I know what you mean.
I'd give like... 40 SoJs for an HD version of D2.
Maybe I'll try D3 again. People keep talking about "Loot 2.0" like it's the best patch ever.
I have not gone back to the game on PC after the first month, but I did end up buying the PS3 version (I mainly bought it for a friend, who couldn't care less about it) and thought that the "loot 1.5" (the mini version of the 2.0 patch and without the class changes) was pretty fucking fun.
For two weeks anyway, and I got extremely frustrated with the save feature eating away about nine hours of ridiculously awesome drops for my Hardcore Inferno WD. It's not something I could endlessly play like Diablo 2; a game that I played every day for the first six months of it's release, and then similarly with the release of LoD. The only reason I'm even considering playing it again on the PC is for RoS and seeing how far I can get on the ladder with the Crusader. The endless clicking using the same exact skills is only so much "fun" after a while, and just getting better loot for the sake of better loot is not in any way fun to me. The gear is a means to an end to me. Hardcore on the other hand is an entirely different beast, and I would probably stick around longer for that; except, you know...Battle.net, so no.

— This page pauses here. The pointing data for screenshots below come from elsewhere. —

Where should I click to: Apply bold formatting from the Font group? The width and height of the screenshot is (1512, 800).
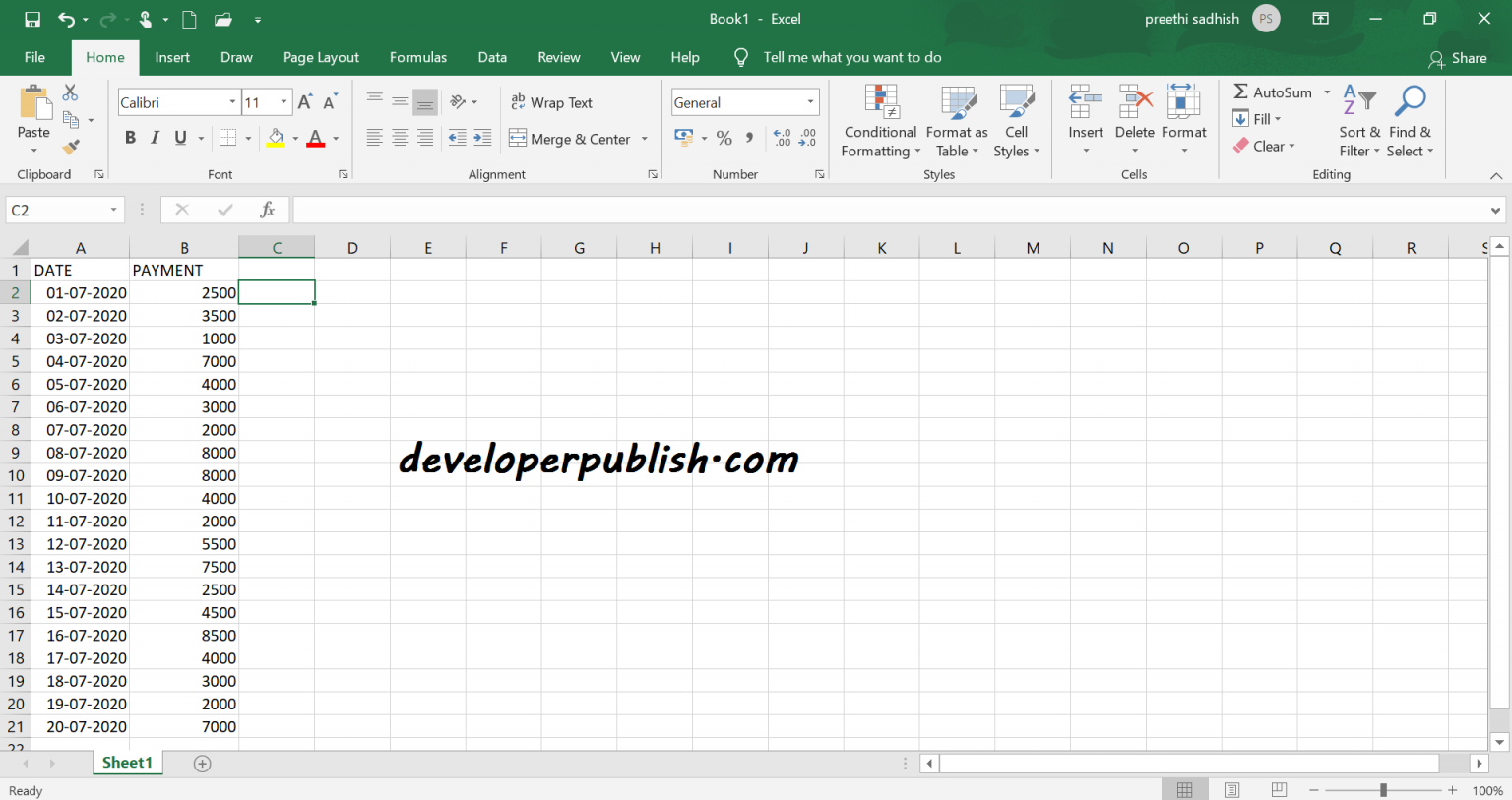coord(130,138)
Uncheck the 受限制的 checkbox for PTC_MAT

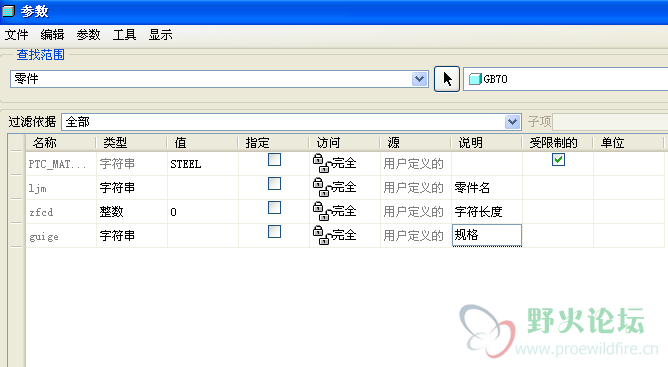tap(558, 160)
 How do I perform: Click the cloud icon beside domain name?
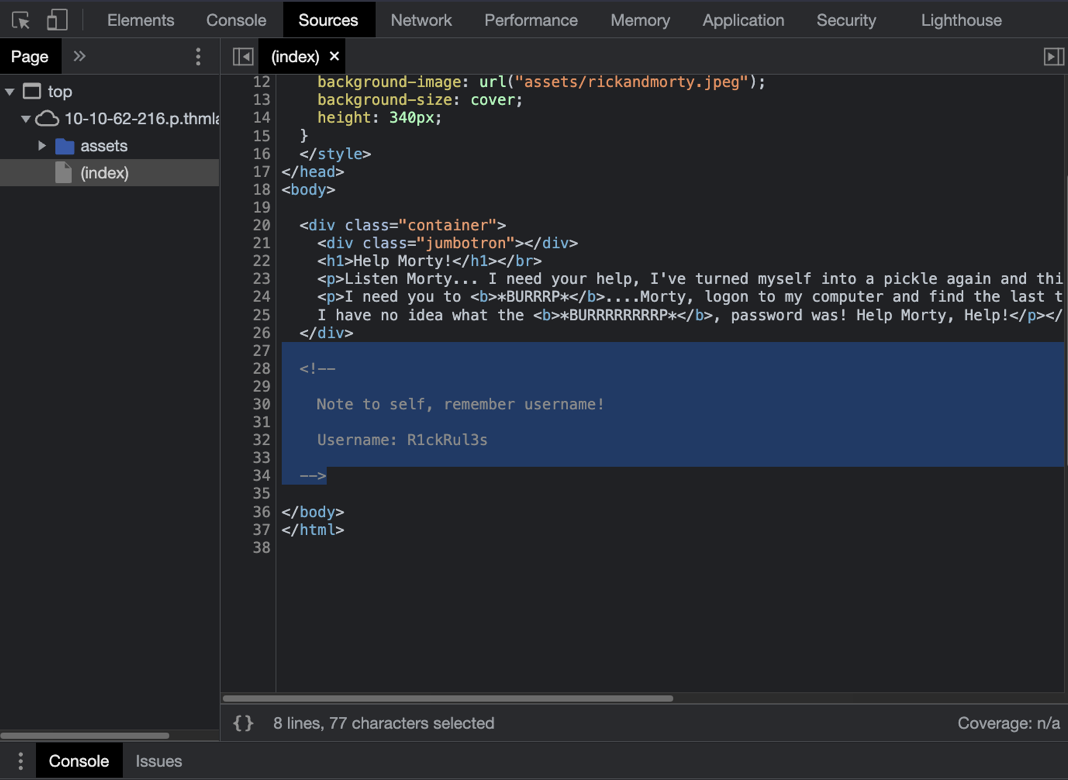click(x=47, y=119)
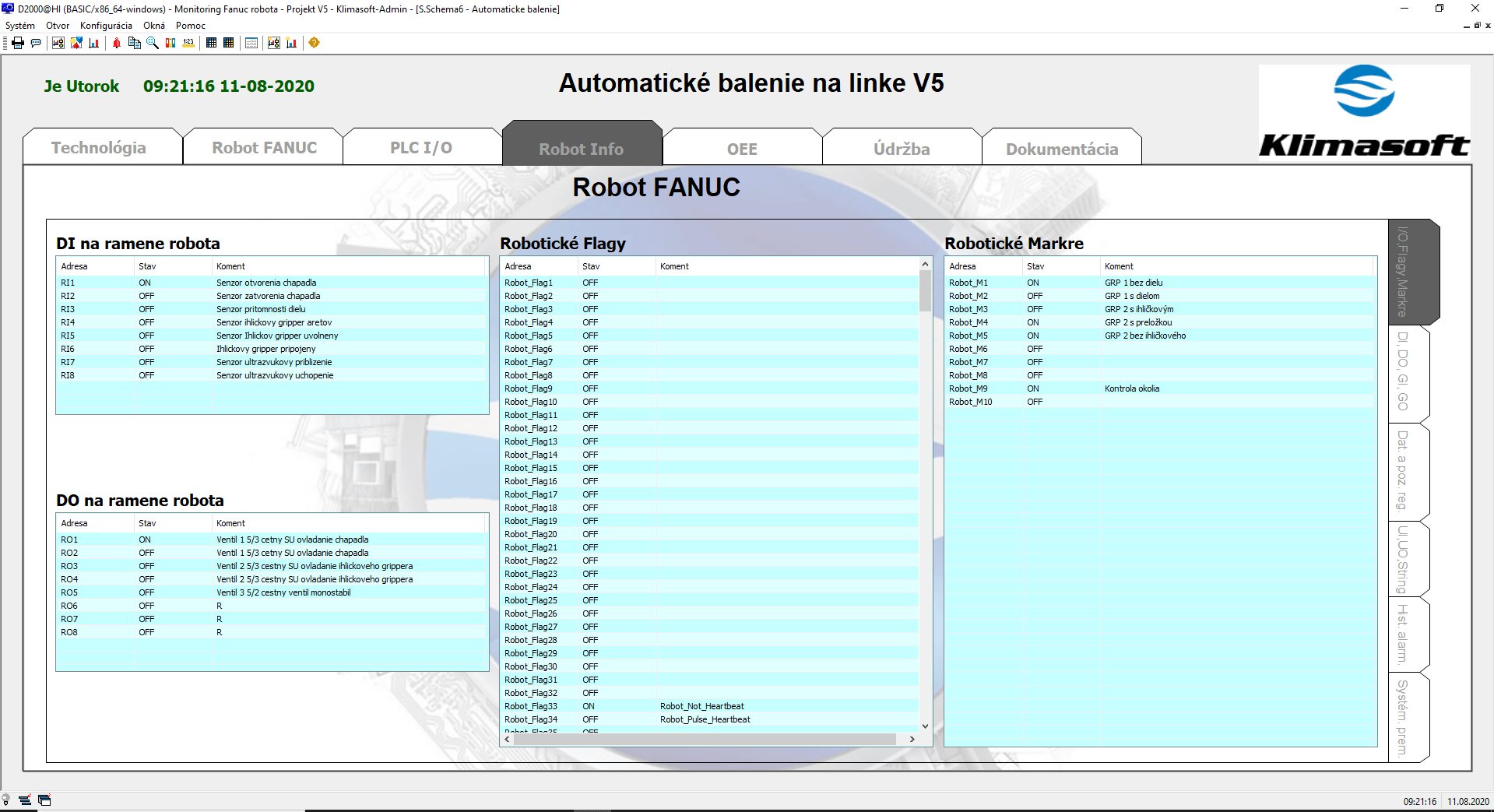Open the speech bubble comments icon
The height and width of the screenshot is (812, 1494).
point(36,43)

Diablo 2 -> Diablo 3 is the poster child for modern over-engineering.
Diablo 2 was and still is a massively broken game. It didn't ever get close. Skills were broken and unusable (or too usable), items didn't scale, gems were useless, gambling was useless, hirelings were useless, uniques were mostly useless, you could get mobs that were unbeatable, the economy was fucked with dupes, enemies and bosses were too farmable. They fixed a lot of it and yet even now it's still pretty broken, only a few builds with heavy gear are viable at the top end. I think it was those rough edges that gave rise to organic player strategy and that made it fun. It was always fun to create a new character an see how far you could go before you hit the wall. Much more boring to respec. Diablo 3 tries so hard to avoid pitfalls it simply feels forced, there's a particular path they want players on, a certain way to play. Maybe it's less repetitive but it saps a lot of strategy and makes it less fun. Truly great games often are broken experiences, but that's okay. Throwing 200 people on a game and playtesting the shit out of it makes it more generic, maybe the lows get brought up but the highs come down too.
This is somewhat correct, but it's also a very narrow view. Did you play the CD2 upon release before all of the rampant dupes, hacks and bots? Even if many of the early skills were complete shit until synergies (which just added more of the same issue), being completely ignorant and the discovery factor was really damn fun. The game was so fun to play that hitting that "brick wall" wasn't really that much of a problem, because your next character would level up faster with the gear that your previous character found. After one or two "flop" characters, it was extremely easy to tell what skills would be viable late game, and which were simply filler to the "real" skills--which ultimately is all that mattered since you weren't going to cycle through multiple skills every few seconds.
Maybe I was just lucky, because my first character was a max CE Necro that hit 97 on ladder before the 1.3 patch, and after that I was one of the first few to play as a Hammerdin, before everyone and their mothers were playing them much later in LoD with Enigmas, but I never felt like I ended up hitting a wall and had to start over. The starting over for me was just because I wanted to experiment with all of the different builds (many of which were entirely viable, even if they were not as overpowered).
And like I said earlier, Blizzard may have made it so that more skills are viable at the higher levels in D3, but almost none of them are interesting at all. Give me a broken game that's a lot more fun to play than one that's overpolished and streamlined almost to the point of being completely sterile. The only thing I truly like in D3 over D2 would be the graphics and aesthetics, but we're talking about hardware being the limiting factor.